Past events already have proven that point. In 1984, a religious cult in the rural community of The Dalles, OR, intentionally contaminated restaurant salad bars with S. Typhimurium, sparking a communitywide outbreak of salmonellosis that afflicted more than 750 people. The county previously had an average of five salmonellosis cases a year. When a vial of the bacteria was found in a laboratory on the cult’s compound, cult members admitted putting the organism on the salad bars and in the city’s water supply tank. They reportedly hoped to influence local elections by sickening potential voters.1
More recently, the group Aum Shinrykyo released nerve gas in the Tokyo subway system. Authorities later discovered that the group had experimented with botulism and anthrax.
Planning for bioterrorism can be integrated into a broader effort to detect emerging infectious diseases, which also can evolve suddenly.
"We must always be prepared for the unexpected, whether it be a naturally occurring influenza pandemic, multiple antibiotic-resistant infections, or the deliberate release of anthrax by a terrorist," said James M. Hughes, MD, director of the National Center for Infectious Diseases at the Centers for Disease Control and Prevention in Atlanta, as he testified before a U.S. Senate subcommittee.2
In fact, it may be difficult to tell in the first days of an outbreak whether it was intentional or naturally occurring.

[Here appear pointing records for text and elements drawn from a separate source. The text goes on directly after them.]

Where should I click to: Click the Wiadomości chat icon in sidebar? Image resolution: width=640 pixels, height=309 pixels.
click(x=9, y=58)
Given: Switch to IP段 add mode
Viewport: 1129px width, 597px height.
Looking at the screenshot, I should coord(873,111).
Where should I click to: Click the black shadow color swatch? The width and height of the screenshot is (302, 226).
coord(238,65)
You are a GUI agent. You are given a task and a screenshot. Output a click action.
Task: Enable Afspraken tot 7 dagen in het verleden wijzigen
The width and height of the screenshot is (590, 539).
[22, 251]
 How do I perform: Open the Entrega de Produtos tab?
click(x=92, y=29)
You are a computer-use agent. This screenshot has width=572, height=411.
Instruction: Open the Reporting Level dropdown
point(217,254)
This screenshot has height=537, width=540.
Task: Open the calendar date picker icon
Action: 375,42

Before Legionnaire’s disease was identified in a 1976 outbreak, some suspected that the veterans in Philadelphia had been intentionally targeted with a pneumonia-like disease. Likewise, before rodent-borne hantavirus was identified in the Southwest in 1993, rumors spread that the Navajo tribe had been targeted with a biological agent.

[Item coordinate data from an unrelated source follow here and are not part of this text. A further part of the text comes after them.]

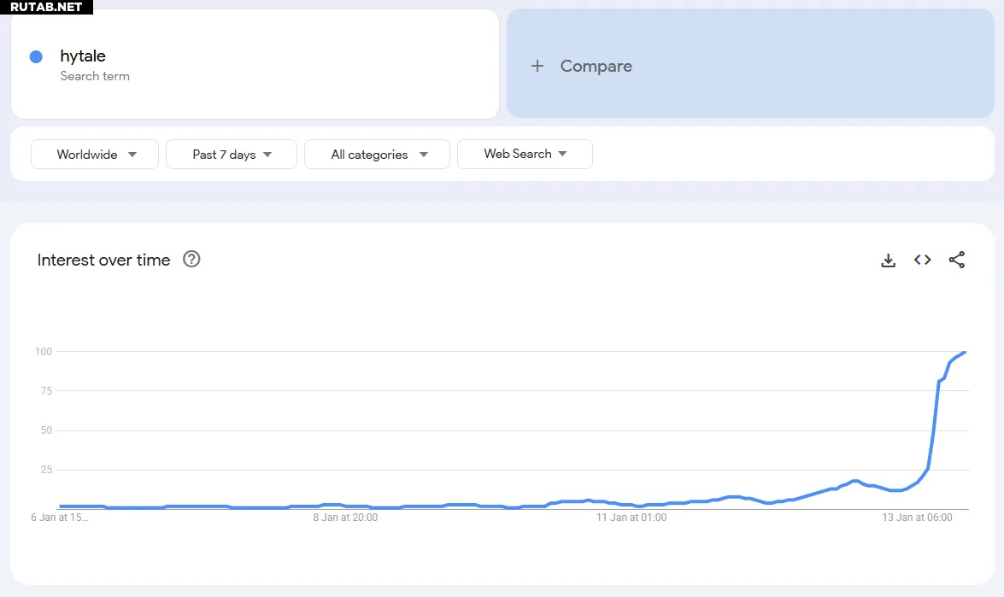Download the interest over time data
Viewport: 1004px width, 597px height.
point(888,260)
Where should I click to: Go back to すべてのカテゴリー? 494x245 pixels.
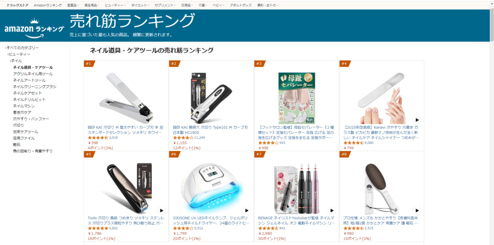(x=22, y=48)
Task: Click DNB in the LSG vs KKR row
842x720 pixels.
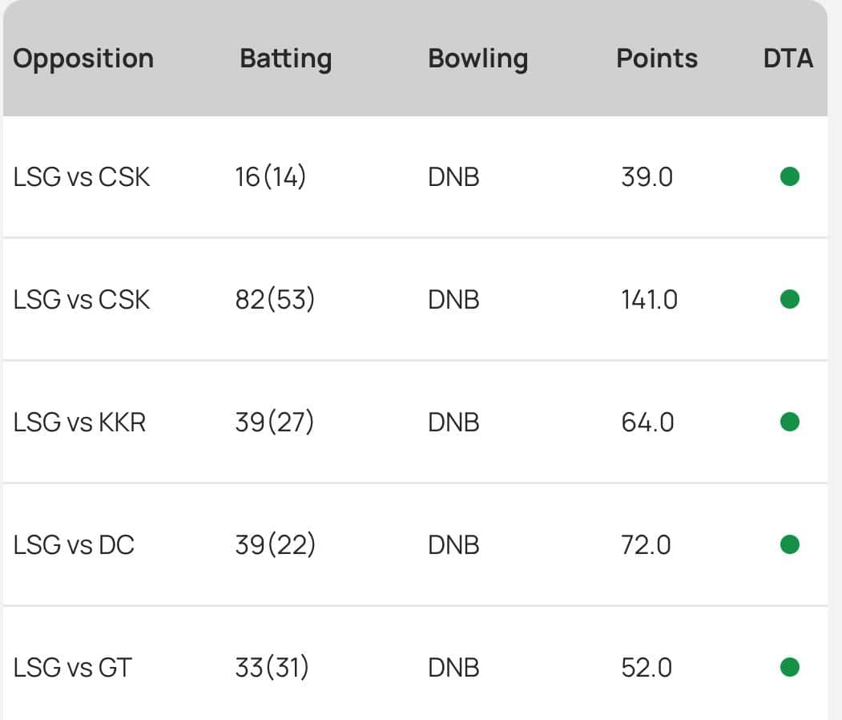Action: click(x=453, y=423)
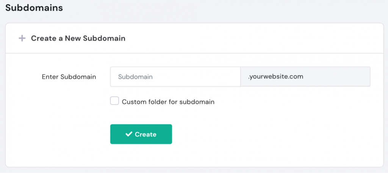
Task: Click the word 'Create' on the green button
Action: point(146,134)
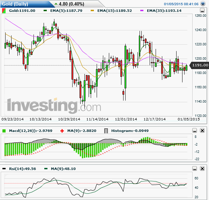The height and width of the screenshot is (200, 209).
Task: Toggle the EMA(35) legend entry
Action: pyautogui.click(x=161, y=11)
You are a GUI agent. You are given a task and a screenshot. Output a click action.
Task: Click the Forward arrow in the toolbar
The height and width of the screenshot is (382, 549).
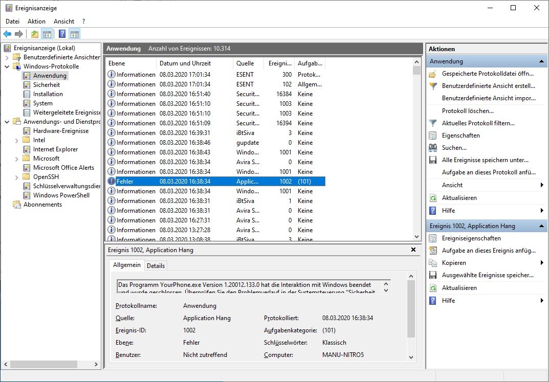19,34
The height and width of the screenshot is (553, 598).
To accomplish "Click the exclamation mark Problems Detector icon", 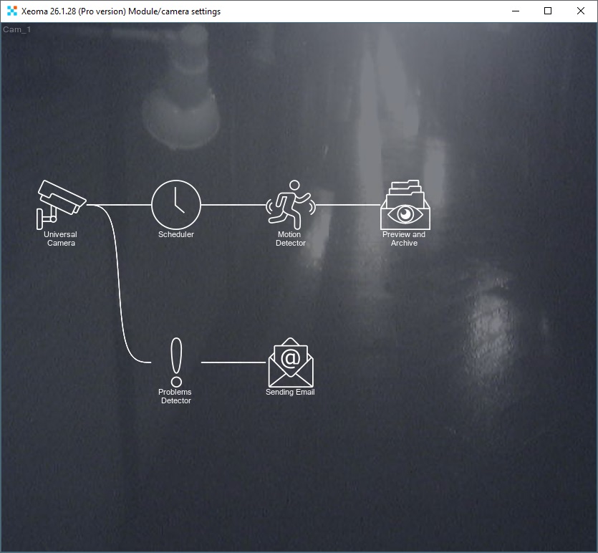I will coord(175,358).
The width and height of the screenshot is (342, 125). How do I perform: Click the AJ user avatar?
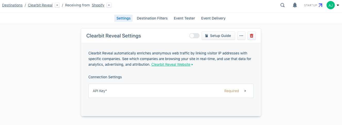(331, 5)
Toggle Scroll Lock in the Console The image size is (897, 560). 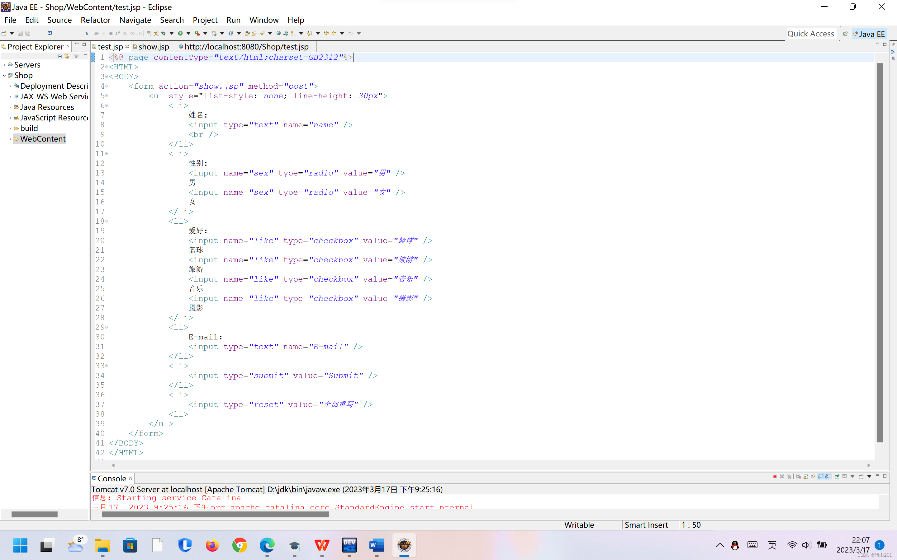point(806,476)
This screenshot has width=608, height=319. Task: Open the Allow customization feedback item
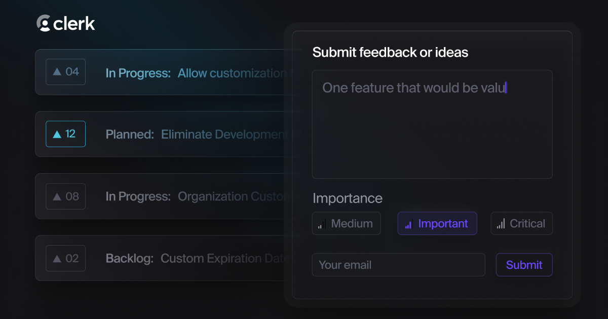(x=193, y=73)
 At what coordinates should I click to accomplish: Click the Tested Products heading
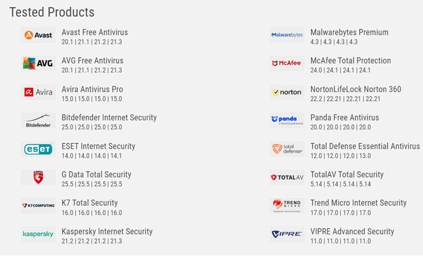point(52,12)
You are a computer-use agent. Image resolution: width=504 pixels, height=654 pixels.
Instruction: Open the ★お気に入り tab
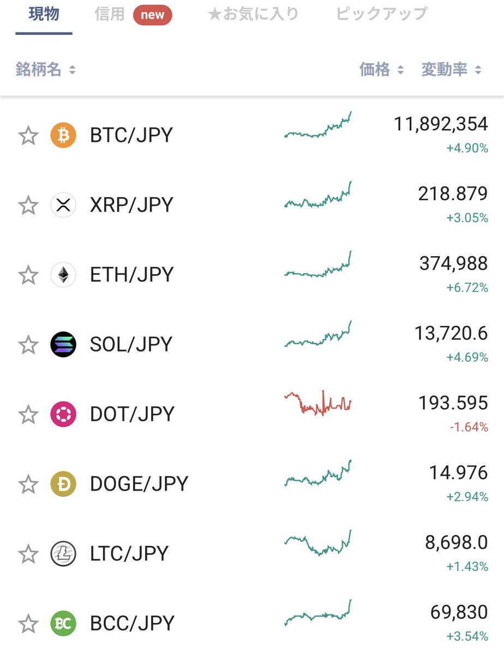click(x=253, y=15)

Trying to define the probability of a bioterrorism act is impossible because they are so unpredictable, says Bell. "We can lull ourselves into a false sense of security, but I don’t think we should," he says. "Even though we seem to think it’s a small probability, we don’t know what that means. All we can say is it’s a nonzero probability. The probability does exist. Then we have to decide if it’s important enough to prepare for."
Nationally, bioterrorism planning includes the Office of Emergency Preparedness, the National Security Council, the Federal Bureau of Investigation, the Department of Defense, local and state health departments, and other federal agencies.
Different communities will set their own priorities for preparedness, says Bell. "Each state is taking a tailored approach to what it needs to do," he says.
References
1. McDade JE, Franz D. Bioterrorism as a public health threat. Emerging Infectious Diseases 1998; July-Sept 4(3).
2. Hughes JM. Testimony before the Subcommittee on Labor, Health and Human Services, and Education of the Committee on Appropriations, U.S. Senate. June 2, 1998.